Laurel Parnell Institute:
Attachment-focused EMDR extends the use of EMDR and bilateral stimulation (BLS). It’s typically for clients who have been less responsive to traditional EMDR due to any kind of acute or chronic relational trauma or any attachment deficits or issues. Deficits can include childhood physical or sexual abuse, neglect, birth trauma, medical trauma, parental drug and alcohol abuse, misatunement from a caregiver or a parent, or any kind of secondary trauma and its effects.
These clients are going to present differently in therapy; they can present as depressed with relationship issues at work or they don’t feel like they’re fully alive. EMDR, in and of itself, isn’t necessarily enough, but attachment-focused EMDR allows the client to access a team of support attachment figures that we then bring into this EMDR.

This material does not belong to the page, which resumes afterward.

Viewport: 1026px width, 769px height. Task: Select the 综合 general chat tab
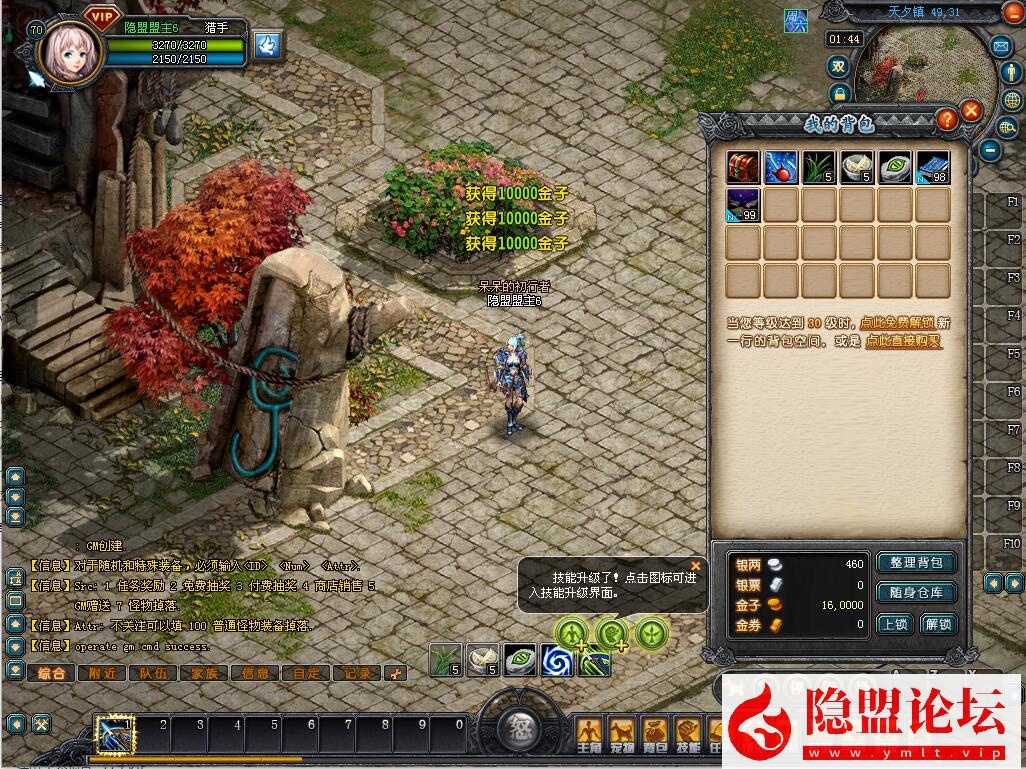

If childhood trauma has impacted their sense of safety, attachment-focused EMDR tries to heal those attachments by addressing that sense of safety and allowing them to form close emotional relationships in adulthood.
In AF-EMDR, I use BLS to help resource clients. Resources are people, places, images, qualities, memories, experiences—real or imagined— that we can draw upon to create a sense of safety, signaling to the brain that we are safe. Resources may include inherent qualities such as love, wisdom, and joy.